Using the data below, repeat all of it precisely.

### INPUT DATA ###

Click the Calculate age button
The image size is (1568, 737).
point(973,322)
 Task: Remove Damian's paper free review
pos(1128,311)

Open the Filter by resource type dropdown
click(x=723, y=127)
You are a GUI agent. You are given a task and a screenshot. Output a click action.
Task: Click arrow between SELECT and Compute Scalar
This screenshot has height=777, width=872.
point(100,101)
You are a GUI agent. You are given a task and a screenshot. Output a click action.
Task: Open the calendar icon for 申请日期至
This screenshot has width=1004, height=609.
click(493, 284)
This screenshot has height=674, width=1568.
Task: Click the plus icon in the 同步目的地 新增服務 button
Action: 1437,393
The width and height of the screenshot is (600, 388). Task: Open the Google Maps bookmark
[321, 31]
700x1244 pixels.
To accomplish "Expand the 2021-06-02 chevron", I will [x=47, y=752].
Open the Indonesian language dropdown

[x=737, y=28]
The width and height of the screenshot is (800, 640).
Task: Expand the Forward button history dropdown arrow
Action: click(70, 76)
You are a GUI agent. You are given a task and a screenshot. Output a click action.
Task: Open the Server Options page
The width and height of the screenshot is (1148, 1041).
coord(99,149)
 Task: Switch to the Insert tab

###

-- RESULT BELOW --
Click the Calculate age button
The image size is (1568, 737).
point(973,322)
 Task: Remove Damian's paper free review
pos(1128,311)

Open the Filter by resource type dropdown
click(x=723, y=127)
You are a GUI agent. You are given a task and a screenshot. Output a click action.
Task: Click arrow between SELECT and Compute Scalar
This screenshot has height=777, width=872.
point(100,101)
You are a GUI agent. You are given a task and a screenshot. Output a click action.
Task: Open the calendar icon for 申请日期至
This screenshot has width=1004, height=609.
click(493, 284)
This screenshot has height=674, width=1568.
Task: Click the plus icon in the 同步目的地 新增服務 button
Action: 1437,393
The width and height of the screenshot is (600, 388). Task: Open the Google Maps bookmark
[321, 31]
700x1244 pixels.
To accomplish "Expand the 2021-06-02 chevron", I will [x=47, y=752].
Open the Indonesian language dropdown

[x=737, y=28]
The width and height of the screenshot is (800, 640).
Task: Expand the Forward button history dropdown arrow
Action: click(70, 76)
You are a GUI agent. You are given a task and a screenshot. Output a click action.
Task: Open the Server Options page
The width and height of the screenshot is (1148, 1041).
coord(99,149)
 Task: Switch to the Insert tab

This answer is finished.